I must have 50 cook books in my kitchen—some are useless, some have some inspired recipes, and some are totally impossible to cook out of—but there are three books that I love. Three books where all the pages are stained, covered in notes, check marks, and smiley faces. Three books that taught me how to cook. These are the three best books in my kitchen, the three books I recommend to everyone.
As I’ve progressed as a cook, I’ve gone through three distinct phases, beginner to intermediate to advanced, each well supported by one of these books. Today, New Best Recipe, the book that taught me to cook.
The New Best Recipe taught me how to cook. When I started cooking at 24, I knew how to make toast and cereal, and the toast was a stretch; scrambled eggs were a total disaster. Circumstance pushed me to the kitchen and I started paging through books. The first thing I was looking for was a bulletproof book. I needed recipes that were Right, with a capital R, that I could always count on turning out. This book does that in spades. In ten years, I’ve cooked 300–400 of the 1000 recipes in the book, and they all turn out well. That’s an essential characteristic of a beginner book. These recipes work.

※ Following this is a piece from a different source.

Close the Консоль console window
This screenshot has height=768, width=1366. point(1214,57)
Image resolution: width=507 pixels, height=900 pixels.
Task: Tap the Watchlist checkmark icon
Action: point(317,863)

But perhaps more importantly for a beginner’s book, New Best Recipe will teach you to cook. The key is the structure, which is different from almost any other cook book I’ve seen. Each recipe has two parts, a discussion and a recipe. Follow the recipe and you’re good to go; you’ll learn the how. But read the discussion and you’ll learn why. For each dish, the authors gather multiple recipes and try all the techniques. They may cook a dish 60 times before landing on the recipe they give you. They’ll tell you what they tried, how it turned out, and why. It’s fascinating reading but its real value is that after making a successful dinner, you’ll know why it was successful as well as how you made it. That’s a great way to learn to cook.
That sounds wonderful in theory, but what does it mean? Well, here are some examples of lessons learned from the book:
Chocolate chip cookies
- How do you make a crispy cookie? It turns out the amount of granulated sugar in a recipe affects the crispness of the cookie as the sugar hardens with cooling. Using brown sugar, with its higher moisture content, leads to a softer cookie.
- Should you use solid or melted butter? Mixing solid butter and sugar creates minuscule air pockets in the butter. During baking, these expand leading to a fluffier cookie. Using melted butter eliminates these air pockets and creates a denser final product.
- How should I put the dough on the cookie sheet? To make chewier cookies, stack the dough high on the pan rather than flat and allow it to melt out in to a cookie shape while it cooks.
- What kind of meat should you use? Based on price and results between 12 different cuts of meat, the best is chuck.
- How do you thicken a stew? Between 4 different methods (flour the meat before browning, add flour with the onions, add a beurre manié (butter + flour), add cornstarch slurry), the best flavor and texture comes with adding flour to the onions.
- What should you use as a stewing liquid? Water is too greasy and simple in flavor, wine is too ‘strong’, beef stock is too overpowering with the beef already in the dish. Chicken stock wins, but with some added wine for acidity and flavor.
- How do you avoid soggy, stogy, bland deli style pasta salad? The issue turns out to be that vinegar from the vinaigrette degrades the pasta. Red, balsamic, and white wine vinegar all significantly affect the pasta. The balsamic also stains the pasta red. Lemon vinaigrette works perfectly though, providing a nice bright flavor, keeping the pasta fresh, and leaving the vegetables crispy.
If you cook out the New Best Recipe for a year or two, you’ll get a year or two of good meals. More importantly, along the way, you’ll learn how to cook. You’ll understand enough about cooking to adjust recipes on the fly, substitute ingredients, and whip up a sauce or stir fry from scratch without consulting a recipe book. More precise dishes, like baking, will still require a recipe but will be well within reach.
The one downfall of this book is the lack of food photography, which I find often drives me to make or ignore a dish in a different book, but it’s a minor flaw in an otherwise wonderful book. If I had one book in my kitchen, it would be this one, and if you’re learning to cook you should have it too.